Choosing the right resort or town on the north coast of Tenerife

Previously we took a bite-sized look at resorts/towns on the south and south west coast of Tenerife. This time we turn our attention to the north coast where many towns aren’t quite so well known to the majority of visitors to the island. It’s easy to pick somewhere which really might not suit if looking for a typical holiday resort or, alternatively, overlook an interesting traditional town if seeking a real Tenerife experience.

Puerto de la Cruz, Tenerife

First, let’s talk briefly about the weather. You can tell when anyone doesn’t understand the island’s weather when they talk about ‘weather in the north’ as though everywhere experiences the same weather. There are significant variations in weather patterns from the north west of the island to the north east, and that’s just at coast level. But without going into great detail, I’ll say what I always say – Tenerife is a subtropical island; the weather is good across the island all year round. If sun and beach is the main priority, then the south and south west are the areas to go. If, however, visitors want to experience the parts of Tenerife where most Canarios have historically set up home, then it’s worth taking a closer look at towns along the north coast.

Resort and towns along the north coast of Tenerife

Bajamar

Bajamar, Tenerife
Our view
Like its neighbour Punta del Hidalgo, Bajamar in the north east is a town which is at its best in summer months when Laguneros and Spanish bring it bursting to life. A fishing community gives it a traditional personality throughout the year and despite the town itself not being particularly pleasing to the eye, it has a rather snazzy promenade. It’s also located in one of the sunniest parts of the north.
What the holiday companies say: It has a long promenade and a network of streets to the rear, all lined with the usual medley of bars, restaurants and shops.
Restaurants
There’s are enough restaurants to provide variety over a week or so, a couple are very good. Like its neighbour, it’s good for trying local fish and seafood.
Nightlife
You won’t find the conventional resort bar scene, but there are quite a lot of traditional and quirky events in Bajamar throughout the year.
Beaches
There’s a lovely little beach protected by an attractive harbour wall, plus Bajamar has a great seawater pool with views of the Anaga mountains.

### Provided data
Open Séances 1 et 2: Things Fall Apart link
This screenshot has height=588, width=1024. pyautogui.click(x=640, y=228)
* * *
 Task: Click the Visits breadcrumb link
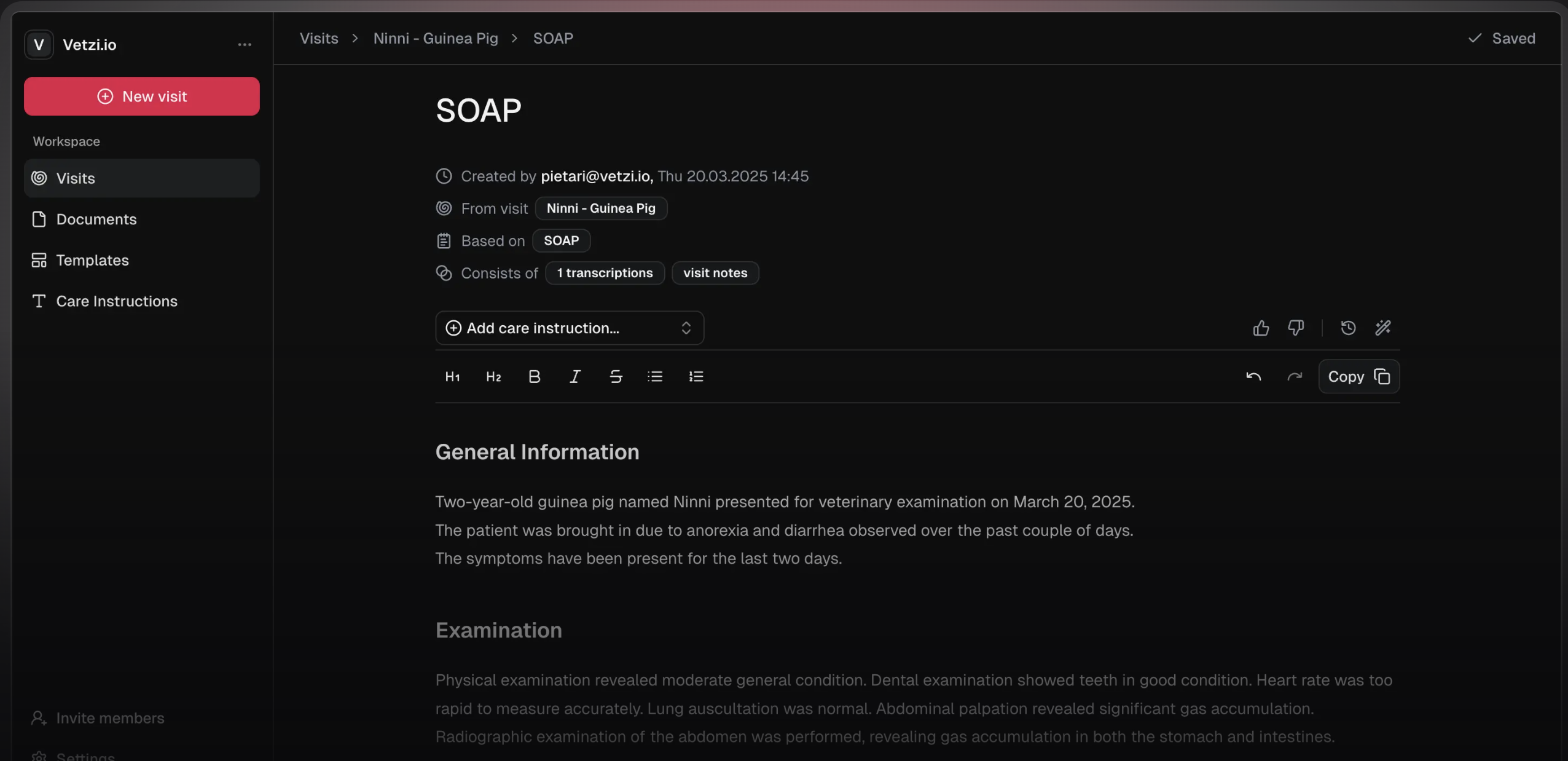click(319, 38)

### Set problem
In the Tenerife north coast piece, what does Bajamar's seawater pool have views of?

### The completed task
The Anaga mountains.